Here’s the opening from Stephen’s recent entry on a bad shopping experience with Target:
As the amount of data and intelligence available to merchants increases, so should our expectations as customers. Some stores seem to get this, others don’t.
Now here’s the “same”phrase translated from English to Japanese, then back to English, to Chinese, back to English, to French, back to English, to German, back to English, to Italian, back to English, to Portuguese, back to English, to Spanish, and then finally once more back to English:
Whereas they probably use it, our switches of the emergency of the hope of the commerce of the commerce therefore magnify the data of the client and the intelligent amount. Together if the memory, that one he to take with this, other subjects if memorizzato like.
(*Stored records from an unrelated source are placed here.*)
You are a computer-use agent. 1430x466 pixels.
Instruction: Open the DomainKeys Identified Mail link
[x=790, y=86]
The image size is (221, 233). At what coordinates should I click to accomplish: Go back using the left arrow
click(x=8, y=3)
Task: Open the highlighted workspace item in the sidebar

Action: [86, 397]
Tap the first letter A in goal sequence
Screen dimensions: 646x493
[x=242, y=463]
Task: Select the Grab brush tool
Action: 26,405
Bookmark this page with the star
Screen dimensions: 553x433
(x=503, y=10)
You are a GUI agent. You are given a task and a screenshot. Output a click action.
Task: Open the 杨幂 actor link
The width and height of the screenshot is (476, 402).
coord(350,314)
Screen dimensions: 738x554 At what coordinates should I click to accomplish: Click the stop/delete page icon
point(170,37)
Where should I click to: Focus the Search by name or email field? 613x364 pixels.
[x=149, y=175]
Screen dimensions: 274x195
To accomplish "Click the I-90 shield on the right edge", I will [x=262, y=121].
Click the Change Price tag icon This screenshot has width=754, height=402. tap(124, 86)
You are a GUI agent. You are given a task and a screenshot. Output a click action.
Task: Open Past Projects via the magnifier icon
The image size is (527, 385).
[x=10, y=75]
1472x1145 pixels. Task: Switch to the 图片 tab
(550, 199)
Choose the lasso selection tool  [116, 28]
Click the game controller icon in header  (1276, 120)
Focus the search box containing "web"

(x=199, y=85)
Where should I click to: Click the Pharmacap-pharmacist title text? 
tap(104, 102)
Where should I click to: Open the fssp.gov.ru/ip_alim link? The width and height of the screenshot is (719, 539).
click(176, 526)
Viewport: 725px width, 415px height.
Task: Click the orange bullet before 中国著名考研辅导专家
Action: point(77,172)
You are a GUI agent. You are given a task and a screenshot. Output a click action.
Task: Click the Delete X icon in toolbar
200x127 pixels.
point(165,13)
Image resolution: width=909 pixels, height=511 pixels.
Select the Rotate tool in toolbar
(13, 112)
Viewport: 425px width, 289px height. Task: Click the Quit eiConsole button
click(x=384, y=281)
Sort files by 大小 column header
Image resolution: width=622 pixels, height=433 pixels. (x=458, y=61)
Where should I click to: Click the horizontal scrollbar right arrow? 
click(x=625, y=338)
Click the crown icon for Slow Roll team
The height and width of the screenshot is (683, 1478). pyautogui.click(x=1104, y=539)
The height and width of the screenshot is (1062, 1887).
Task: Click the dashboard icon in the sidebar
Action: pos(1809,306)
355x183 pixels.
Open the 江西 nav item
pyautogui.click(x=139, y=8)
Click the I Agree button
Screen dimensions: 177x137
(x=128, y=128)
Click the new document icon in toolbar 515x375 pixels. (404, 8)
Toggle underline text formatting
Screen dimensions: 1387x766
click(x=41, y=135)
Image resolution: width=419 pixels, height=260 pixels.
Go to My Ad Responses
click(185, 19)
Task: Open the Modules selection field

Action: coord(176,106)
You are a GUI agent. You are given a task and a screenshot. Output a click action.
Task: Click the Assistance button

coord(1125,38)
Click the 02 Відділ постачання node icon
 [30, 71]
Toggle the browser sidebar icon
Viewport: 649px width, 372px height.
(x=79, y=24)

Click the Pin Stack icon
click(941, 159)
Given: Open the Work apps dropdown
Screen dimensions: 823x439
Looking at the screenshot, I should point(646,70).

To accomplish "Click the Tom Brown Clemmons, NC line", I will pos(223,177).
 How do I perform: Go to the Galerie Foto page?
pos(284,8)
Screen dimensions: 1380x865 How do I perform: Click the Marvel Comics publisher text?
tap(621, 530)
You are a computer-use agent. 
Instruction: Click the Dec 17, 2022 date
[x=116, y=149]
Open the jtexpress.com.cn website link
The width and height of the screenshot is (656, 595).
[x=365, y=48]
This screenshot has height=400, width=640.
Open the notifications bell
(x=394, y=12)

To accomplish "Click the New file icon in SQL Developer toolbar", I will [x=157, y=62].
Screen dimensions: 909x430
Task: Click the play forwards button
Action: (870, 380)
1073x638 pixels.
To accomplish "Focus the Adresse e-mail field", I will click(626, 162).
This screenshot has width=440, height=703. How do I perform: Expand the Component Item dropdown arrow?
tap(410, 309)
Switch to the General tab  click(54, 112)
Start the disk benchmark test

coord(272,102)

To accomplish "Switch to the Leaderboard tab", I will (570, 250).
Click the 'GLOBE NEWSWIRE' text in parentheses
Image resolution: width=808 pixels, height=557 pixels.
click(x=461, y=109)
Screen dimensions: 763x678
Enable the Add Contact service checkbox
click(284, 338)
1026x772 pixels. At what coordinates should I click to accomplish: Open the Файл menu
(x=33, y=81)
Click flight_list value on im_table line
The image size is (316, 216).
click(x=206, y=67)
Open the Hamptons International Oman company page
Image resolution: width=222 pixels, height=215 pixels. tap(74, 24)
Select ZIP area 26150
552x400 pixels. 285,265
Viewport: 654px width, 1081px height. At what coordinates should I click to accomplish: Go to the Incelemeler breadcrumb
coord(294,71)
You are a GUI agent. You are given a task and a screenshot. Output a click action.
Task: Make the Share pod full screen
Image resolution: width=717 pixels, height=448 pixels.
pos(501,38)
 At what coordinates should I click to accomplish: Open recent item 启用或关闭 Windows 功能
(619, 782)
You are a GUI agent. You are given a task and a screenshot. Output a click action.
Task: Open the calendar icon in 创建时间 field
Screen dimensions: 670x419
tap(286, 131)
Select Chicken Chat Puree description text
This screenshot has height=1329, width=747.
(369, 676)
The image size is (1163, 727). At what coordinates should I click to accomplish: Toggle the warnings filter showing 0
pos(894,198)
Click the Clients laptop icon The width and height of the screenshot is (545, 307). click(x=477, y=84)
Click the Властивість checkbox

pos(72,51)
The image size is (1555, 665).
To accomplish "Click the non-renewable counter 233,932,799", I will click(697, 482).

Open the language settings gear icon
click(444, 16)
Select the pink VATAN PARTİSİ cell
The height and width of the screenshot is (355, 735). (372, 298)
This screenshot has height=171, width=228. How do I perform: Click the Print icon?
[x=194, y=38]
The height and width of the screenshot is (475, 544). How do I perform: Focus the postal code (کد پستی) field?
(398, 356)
One Carl Tashian wrote a program to abuse phrases by passing them iteratively through computer translation programs. Of course, even if translation programs were 99.9% accurate and reliable not just for vocabulary but for idiomatic phrases, it would still be an abuse of them to use them this way. If you make a photocopy of a photograph, then photocopy the copy, then copy that copy and on and on, you will see a lot of degradation of the picture even with a really good copier.
Still, the results are interesting to say the least. Even tiny, simple phrases such as “I love you” get pretty mangled. In fact, the odd title of this entry is really just the intended title, “Communication Is Challenging” sent through the wringer. At least that one is in the ballpark, I guess.
Important to note: this is state-of-the-art as of 2003. Maybe the technology has improved since then?